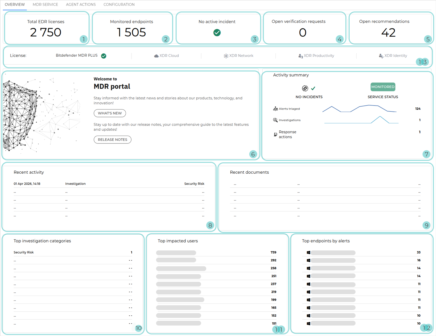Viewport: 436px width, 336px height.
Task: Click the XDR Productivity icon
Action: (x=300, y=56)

-----

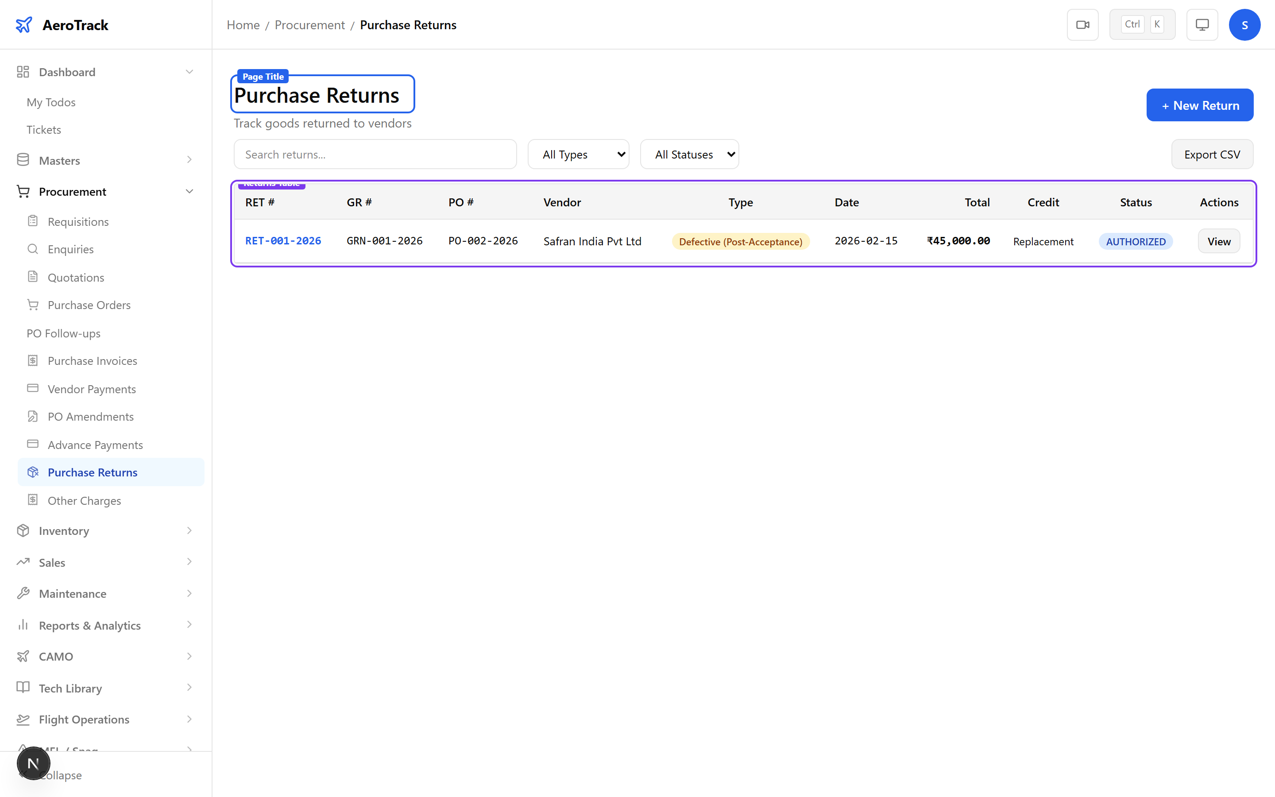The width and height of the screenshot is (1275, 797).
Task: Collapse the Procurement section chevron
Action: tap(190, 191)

-----

Problem to work on
Copy out everything from the line containing "Viewport: 436px width, 336px height." down to the line containing "Action: (x=300, y=56)", leaving the pictures out of your answer.

Task response
Viewport: 436px width, 336px height.
Task: Click the XDR Productivity icon
Action: (x=300, y=56)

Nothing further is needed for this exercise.